Duchenne muscular dystrophy (DMD) is a genetic disorder characterized by progressive muscle degeneration and weakness, caused by an absence of dystrophin— a protein that helps keep muscle cells intact. DMD affects about 14,000 patients in the U.S., primarily boys, and symptoms include muscle weakness beginning with the hips, pelvic area, thighs and shoulders, and moving to the skeletal (voluntary) muscles in the arms, legs and trunk. By the early teens, the heart and respiratory muscles are often affected. Although there is currently no cure, based on recent medical advances, the life expectancy has increased from early teens to the early 30s.

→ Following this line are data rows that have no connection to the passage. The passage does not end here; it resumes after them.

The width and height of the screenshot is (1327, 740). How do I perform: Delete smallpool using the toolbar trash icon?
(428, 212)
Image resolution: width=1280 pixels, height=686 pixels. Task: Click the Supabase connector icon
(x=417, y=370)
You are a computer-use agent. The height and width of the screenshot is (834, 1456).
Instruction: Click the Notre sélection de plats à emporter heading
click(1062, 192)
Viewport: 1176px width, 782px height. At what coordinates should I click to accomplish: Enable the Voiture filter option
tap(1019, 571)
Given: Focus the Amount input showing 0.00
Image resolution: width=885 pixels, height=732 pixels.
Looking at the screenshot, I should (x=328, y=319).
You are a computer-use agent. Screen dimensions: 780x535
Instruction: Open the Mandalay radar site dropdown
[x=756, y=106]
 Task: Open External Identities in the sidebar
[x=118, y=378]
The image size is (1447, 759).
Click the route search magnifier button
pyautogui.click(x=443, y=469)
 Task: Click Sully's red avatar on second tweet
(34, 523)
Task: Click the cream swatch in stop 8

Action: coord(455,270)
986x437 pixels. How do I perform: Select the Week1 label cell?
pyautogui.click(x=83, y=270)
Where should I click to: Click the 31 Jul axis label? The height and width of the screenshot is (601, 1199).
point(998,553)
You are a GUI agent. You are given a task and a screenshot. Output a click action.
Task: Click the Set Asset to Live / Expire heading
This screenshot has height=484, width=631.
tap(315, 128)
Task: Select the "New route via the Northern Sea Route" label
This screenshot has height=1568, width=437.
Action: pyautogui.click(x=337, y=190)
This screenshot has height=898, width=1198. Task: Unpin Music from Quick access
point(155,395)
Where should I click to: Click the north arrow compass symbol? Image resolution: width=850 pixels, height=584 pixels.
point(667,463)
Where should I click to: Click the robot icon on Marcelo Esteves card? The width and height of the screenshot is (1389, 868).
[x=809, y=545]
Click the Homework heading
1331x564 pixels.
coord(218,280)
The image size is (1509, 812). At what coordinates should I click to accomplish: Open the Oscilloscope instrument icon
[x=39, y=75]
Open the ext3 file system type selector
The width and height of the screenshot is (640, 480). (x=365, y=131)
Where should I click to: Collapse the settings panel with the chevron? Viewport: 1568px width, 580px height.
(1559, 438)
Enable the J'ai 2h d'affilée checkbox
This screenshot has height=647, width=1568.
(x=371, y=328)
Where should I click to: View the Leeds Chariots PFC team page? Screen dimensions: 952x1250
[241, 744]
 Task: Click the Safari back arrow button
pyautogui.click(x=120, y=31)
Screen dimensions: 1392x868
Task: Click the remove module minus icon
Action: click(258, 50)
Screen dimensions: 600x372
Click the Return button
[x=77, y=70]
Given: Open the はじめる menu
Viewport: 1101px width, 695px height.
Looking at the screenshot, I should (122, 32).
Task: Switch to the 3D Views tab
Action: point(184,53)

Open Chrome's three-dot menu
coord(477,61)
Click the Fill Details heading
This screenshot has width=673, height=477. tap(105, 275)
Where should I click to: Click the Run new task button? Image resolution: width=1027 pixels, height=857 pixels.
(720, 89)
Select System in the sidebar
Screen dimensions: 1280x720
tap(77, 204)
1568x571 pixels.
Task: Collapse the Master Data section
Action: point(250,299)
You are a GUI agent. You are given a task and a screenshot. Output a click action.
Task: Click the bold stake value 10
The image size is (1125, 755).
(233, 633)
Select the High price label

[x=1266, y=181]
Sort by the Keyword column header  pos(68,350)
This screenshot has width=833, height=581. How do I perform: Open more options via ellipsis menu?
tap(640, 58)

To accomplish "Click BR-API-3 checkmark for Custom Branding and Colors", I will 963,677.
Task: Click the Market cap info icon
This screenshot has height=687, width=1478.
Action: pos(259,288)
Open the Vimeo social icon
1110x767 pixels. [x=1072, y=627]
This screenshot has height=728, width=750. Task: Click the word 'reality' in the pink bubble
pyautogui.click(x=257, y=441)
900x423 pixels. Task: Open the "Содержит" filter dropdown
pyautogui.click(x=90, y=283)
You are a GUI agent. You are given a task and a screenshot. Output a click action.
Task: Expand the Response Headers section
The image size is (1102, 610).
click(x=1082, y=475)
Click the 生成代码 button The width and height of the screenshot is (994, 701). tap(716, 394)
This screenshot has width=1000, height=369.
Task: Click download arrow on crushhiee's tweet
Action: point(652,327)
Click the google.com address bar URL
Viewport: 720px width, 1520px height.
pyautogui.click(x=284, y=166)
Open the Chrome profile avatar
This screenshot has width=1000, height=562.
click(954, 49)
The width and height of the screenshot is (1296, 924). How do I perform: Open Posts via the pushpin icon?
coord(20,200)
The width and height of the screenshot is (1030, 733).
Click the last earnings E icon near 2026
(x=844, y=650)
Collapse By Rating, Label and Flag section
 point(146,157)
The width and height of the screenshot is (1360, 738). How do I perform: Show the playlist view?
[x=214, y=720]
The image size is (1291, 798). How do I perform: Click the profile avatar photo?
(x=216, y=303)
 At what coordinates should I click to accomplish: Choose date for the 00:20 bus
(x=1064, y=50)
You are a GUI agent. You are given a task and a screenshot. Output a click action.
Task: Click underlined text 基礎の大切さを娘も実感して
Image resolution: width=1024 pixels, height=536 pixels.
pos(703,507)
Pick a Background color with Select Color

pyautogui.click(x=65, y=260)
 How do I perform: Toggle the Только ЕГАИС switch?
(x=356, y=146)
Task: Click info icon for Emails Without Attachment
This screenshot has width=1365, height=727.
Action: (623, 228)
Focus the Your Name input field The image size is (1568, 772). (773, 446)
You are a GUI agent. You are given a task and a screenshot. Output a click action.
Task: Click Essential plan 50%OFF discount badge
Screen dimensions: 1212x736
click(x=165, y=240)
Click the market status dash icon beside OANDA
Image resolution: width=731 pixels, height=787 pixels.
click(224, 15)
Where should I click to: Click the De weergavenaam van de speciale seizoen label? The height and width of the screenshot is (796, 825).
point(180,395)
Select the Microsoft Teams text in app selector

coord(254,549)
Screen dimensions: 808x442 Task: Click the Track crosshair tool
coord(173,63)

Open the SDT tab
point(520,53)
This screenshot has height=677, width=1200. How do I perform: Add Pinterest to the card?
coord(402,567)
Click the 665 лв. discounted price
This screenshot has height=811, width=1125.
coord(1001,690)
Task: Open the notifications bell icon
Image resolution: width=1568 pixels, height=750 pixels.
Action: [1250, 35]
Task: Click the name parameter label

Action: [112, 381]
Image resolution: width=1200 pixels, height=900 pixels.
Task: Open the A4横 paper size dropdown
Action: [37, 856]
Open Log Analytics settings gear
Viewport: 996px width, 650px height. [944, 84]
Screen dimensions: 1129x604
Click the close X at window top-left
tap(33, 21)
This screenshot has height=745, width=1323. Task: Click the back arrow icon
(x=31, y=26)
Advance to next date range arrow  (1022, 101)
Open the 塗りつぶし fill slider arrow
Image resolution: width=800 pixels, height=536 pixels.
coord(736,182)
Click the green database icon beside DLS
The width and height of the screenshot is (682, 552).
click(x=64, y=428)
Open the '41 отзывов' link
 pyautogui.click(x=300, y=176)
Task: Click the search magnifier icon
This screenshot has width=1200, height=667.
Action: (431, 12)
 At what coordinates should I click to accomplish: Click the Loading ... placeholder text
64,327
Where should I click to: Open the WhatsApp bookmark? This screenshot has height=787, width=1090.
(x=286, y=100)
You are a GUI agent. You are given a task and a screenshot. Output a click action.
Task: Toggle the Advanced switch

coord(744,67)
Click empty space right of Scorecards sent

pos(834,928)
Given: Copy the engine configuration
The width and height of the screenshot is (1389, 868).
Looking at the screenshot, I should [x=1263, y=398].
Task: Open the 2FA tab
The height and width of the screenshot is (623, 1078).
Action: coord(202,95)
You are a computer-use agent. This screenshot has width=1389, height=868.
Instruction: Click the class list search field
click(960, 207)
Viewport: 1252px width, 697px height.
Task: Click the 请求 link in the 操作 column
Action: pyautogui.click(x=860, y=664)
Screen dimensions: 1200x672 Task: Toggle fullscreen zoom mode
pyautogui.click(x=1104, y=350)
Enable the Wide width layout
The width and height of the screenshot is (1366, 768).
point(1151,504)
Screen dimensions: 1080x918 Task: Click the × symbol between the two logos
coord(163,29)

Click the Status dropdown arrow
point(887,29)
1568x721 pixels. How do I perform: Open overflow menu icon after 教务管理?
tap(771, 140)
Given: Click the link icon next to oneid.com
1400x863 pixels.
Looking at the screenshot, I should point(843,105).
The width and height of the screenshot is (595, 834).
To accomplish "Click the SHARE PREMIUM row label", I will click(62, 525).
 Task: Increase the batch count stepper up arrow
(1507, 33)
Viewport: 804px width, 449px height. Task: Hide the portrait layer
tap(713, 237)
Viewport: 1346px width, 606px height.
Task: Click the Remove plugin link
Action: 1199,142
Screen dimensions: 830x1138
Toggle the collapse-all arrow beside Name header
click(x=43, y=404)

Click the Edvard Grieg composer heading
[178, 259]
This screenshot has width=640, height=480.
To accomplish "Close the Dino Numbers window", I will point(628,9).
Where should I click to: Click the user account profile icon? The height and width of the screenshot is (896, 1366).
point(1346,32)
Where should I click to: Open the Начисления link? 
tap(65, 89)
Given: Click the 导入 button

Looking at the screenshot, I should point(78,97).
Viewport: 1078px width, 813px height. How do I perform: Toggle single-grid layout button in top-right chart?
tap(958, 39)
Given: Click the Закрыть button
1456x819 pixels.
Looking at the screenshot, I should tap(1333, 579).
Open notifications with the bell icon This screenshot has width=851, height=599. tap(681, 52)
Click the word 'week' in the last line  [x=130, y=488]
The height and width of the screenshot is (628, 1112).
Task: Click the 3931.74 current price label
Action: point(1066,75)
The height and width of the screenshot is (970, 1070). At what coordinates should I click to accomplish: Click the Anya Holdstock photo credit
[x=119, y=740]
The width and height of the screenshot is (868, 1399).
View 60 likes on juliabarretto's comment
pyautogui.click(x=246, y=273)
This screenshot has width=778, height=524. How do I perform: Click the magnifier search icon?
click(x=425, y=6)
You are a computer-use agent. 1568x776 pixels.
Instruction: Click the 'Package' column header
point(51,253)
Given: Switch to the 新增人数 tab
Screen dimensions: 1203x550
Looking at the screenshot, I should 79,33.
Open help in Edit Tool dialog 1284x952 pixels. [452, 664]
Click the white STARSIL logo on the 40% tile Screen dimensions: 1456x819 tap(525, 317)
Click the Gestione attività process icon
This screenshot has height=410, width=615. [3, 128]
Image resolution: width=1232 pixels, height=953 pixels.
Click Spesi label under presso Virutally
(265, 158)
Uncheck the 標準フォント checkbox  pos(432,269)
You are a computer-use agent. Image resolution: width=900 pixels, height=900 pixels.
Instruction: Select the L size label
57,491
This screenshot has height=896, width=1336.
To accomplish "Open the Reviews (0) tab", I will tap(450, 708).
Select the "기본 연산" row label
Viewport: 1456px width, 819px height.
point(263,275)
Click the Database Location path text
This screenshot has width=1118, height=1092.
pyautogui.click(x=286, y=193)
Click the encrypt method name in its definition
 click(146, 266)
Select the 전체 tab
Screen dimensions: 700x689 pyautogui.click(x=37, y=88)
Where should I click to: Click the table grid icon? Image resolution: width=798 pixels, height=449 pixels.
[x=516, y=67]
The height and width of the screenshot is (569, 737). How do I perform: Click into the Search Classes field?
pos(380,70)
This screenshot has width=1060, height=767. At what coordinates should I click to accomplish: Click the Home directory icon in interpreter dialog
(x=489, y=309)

Facioscapulohumeral muscular dystrophy (FSHD) is one of the most common muscular dystrophies, a progressive, degenerative and often debilitating disorder that affects about 20,000 people in the U.S. Many of these patients have trouble walking and running, and develop upper arm muscle weakness, ultimately limiting their ability to perform daily tasks, such as eating or getting dressed. It is estimated that 20 percent of people with FSHD require the use of a wheelchair at least some of the time. Current management for the disease is primarily limited to physical and occupational therapy and certain surgical interventions.
Spinal muscular atrophy (SMA) is a genetic disease which involves the loss of nerve cells called motor neurons in the spinal cord. This affects voluntary muscle movement and leads to muscle wasting which impacts activities such as crawling, walking, sitting up, and controlling head movement. In severe cases, the muscles used for breathing and swallowing are affected as well. There are many types of spinal muscular atrophy, but the most common form of SMA affects muscles closest to the center of the body, including the shoulders, hips, thighs and upper back. It is estimated that about 10,000 people in the U.S. have SMA, and treatment options for the progressive disease are limited.